(Saved data entries)

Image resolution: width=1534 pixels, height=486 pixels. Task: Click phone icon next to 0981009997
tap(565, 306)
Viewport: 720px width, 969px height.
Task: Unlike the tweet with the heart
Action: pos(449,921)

→ To do
In full and word for word, output the entries.

→ Exercise output
Image resolution: width=1534 pixels, height=486 pixels. Task: Click phone icon next to 0981009997
tap(565, 306)
Viewport: 720px width, 969px height.
Task: Unlike the tweet with the heart
Action: pos(449,921)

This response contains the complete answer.